When Phoolan Devi and her gang were busy in the early 1980s kidnapping rich landlords, raiding villages and robbing lorry drivers on the roads of Madhya Pradesh, Uttar Pradesh and Rajasthan, she became a legend. She was supposed to be beautiful and fair, 6ft tall with blood-red hair. Phoolan Devi dolls, dressed in jungle khaki, were big sellers, and some worshipped her as an incarnation of Kali, the goddess of destruction. When the 24-year-old surrendered to police on 10 February 1983, before a gaping crowd of 7,000, many Indians were disappointed to find that the Bandit Queen was a squat, dark woman with a mean scowl, badly in need of a wash.

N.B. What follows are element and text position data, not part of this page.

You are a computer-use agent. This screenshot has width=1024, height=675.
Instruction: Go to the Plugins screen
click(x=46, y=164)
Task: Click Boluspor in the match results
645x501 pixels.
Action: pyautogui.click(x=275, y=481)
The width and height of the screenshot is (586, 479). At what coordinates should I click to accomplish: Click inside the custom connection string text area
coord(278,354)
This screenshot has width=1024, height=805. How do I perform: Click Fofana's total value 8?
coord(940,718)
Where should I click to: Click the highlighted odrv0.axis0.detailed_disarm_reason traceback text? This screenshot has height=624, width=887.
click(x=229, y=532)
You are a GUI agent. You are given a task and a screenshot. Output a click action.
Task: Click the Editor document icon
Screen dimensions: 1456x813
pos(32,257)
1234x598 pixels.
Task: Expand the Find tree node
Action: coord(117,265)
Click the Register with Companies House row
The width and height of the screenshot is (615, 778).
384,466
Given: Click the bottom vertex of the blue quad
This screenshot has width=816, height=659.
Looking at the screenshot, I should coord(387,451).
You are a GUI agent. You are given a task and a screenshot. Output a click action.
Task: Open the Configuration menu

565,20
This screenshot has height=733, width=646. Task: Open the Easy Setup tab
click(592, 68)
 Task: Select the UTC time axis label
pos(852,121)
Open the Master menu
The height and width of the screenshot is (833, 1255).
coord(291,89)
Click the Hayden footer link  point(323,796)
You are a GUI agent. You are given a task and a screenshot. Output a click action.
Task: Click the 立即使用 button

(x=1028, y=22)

Even though she faced 55 criminal charges, including murder, the authorities agreed to release her after 8 1/2 years. More than 10 years have passed, and it was only last week that the Chief Minister of Uttar Pradesh, Mulayam Singh Yadav, dropped all the charges against her. The Bandit Queen, he said, had suffered enough punishment. She will probably be free within a month.

Her original conditions for surrender were imaginative: she wanted to share the same prison cell as her male gang members, for the state to move her poor family (and their goat and cow) on to a new plot of land, and for her relatives to be given jobs as policemen. She also asked for permission to carry a gun once she left Delhi's Tihar jail. Many say that the Bandit Queen will need it.

Phoolan Devi said that on release she would like to spend her life as an ascetic, singing holy songs as she wanders the banks of the Chambal. But she is too feared, and revered, to be left alone. Her enemies are the state's powerful high-caste Thakurs, the landowners, who wish her dead. Phoolan Devi, who comes from the lowly Nishad caste of fishermen, was once captured and gang raped by dozens of Thakur villagers. She escaped and swore revenge. In February 1981, her gang allegedly returned to Behmai village and killed 22 Thakur men.

Phoolan Devi is dismissive of politicians, but her Robin Hood-like notoriety is a sure vote-puller among Uttar Pradesh's lower castes, who view her as a champion of the oppressed. Uttar Pradesh, India's most populous state, is controlled by a coalition of socialists and a party representing the outcaste Untouchables. For them she is a heroine, a wronged woman who dared to fight back against the ruling classes.

Several books and television documentaries have been made about Phoolan Devi; Bombay film offers abound, but her life is more sad than glamorous. From a poor family, she was married off at 11 to a sadist who traded her for a cow, beat her and abandoned her. She was kidnapped by bandits who were going to kill her but decided to keep her alive for sex and because she could cook. She survived longer than most male bandits of the Chambal ravines because she was clever and grew ruthless.

One of Phoolan Devi's jailers was quoted by The Pioneer as saying that, although illiterate, 'Phoolan is extremely intelligent . . . I am sure she will want to go abroad and will definitely join politics'. But the Bandit Queen may be a dangerous addition to India's volatile politics, already seething with religious and caste tensions.